The Rescue
There must be some way to lose them!
With the engine’s clamor drowning out all other sound, Meg had no advance warning of the stream until she’d almost tumbled down the rocky embankment. She put on the brakes, sizing up the rushing water ten feet below. It seemed to be about waist-deep — not exactly a raging river. But in these conditions, it might as well have been. A full-body soaking in icy water would mean guaranteed hypothermia!
The three-wheeler swerved around a stump, and the bouncing headlight beam showed her the solution. A hundred yards away, a tree had toppled across the stream, forming a bridge to the other side. No ATV could ever follow her across that.
The thought of escape gave her feet wings, and she raced to the fallen log. Her first thought was to tightrope-walk across. But one step on the soft, rotting wood made her ease herself down to a careful crawl. The trunk was eight inches in diameter, knobby and uneven, bobbing with her movements. Gritting her teeth, she shuffled forward, inch by inch. The opposite bank, thirty feet away, might as well have been another continent.
Keep moving!
Suddenly, her knees slipped on the snow-slick bark, and she was falling. Desperately, she clamped onto the trunk with her arms and ankles. She was halfway across, suspended over the cascading stream. She could hear the babble of the water —
Wait — why can I hear it?
And the terrifying answer: The motor’s off! They’ve stopped!
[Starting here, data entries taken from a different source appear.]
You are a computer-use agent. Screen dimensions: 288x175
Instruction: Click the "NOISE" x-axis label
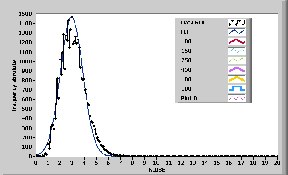tap(156, 169)
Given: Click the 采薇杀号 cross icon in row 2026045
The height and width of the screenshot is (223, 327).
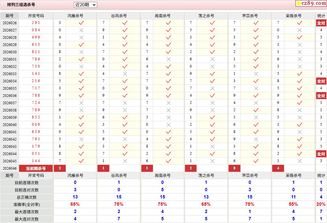Looking at the screenshot, I should click(x=299, y=161).
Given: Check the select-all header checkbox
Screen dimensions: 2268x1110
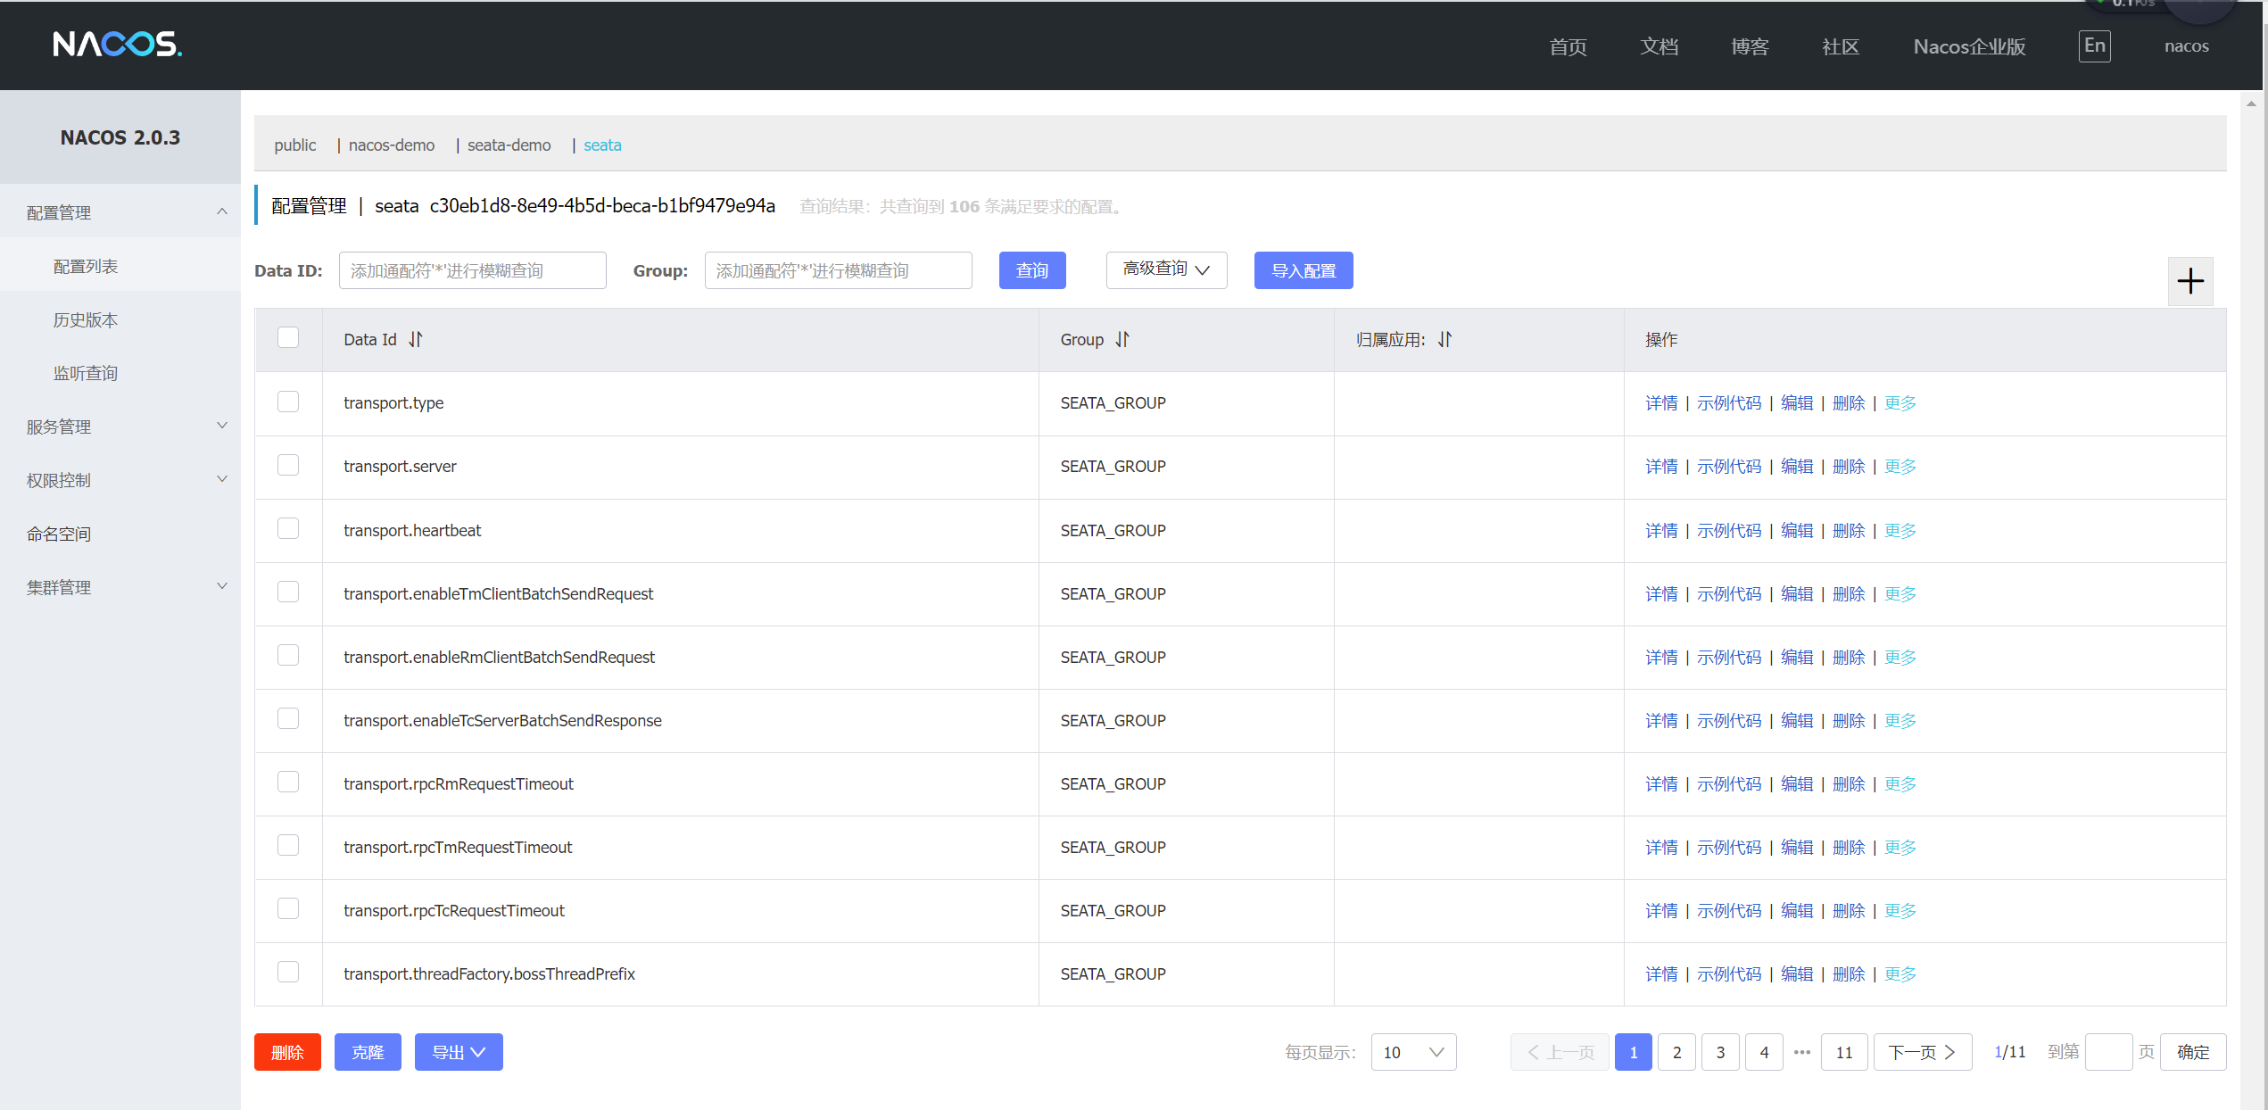Looking at the screenshot, I should [288, 338].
The kidnappers jumped from the ATV and ran to the toppled tree. “Hold on, Margaret,” Tiger shouted. “We’re coming for you.”
It was the kind of talk Meg had learned to expect from Tiger — helpful and encouraging on the surface, concealing a sinister core.
“Leave the light on!” instructed Spidey. The tree lurched as he crawled out onto the span. In a few more seconds, he would be upon her.
The thought channeled hidden stores of strength to Meg’s arms. She heaved herself back on top of the log and scrambled for freedom. The kidnapper clambered after her, barely a body-length behind.
What am I going to do when I get to the other side? I’ll never outrun him....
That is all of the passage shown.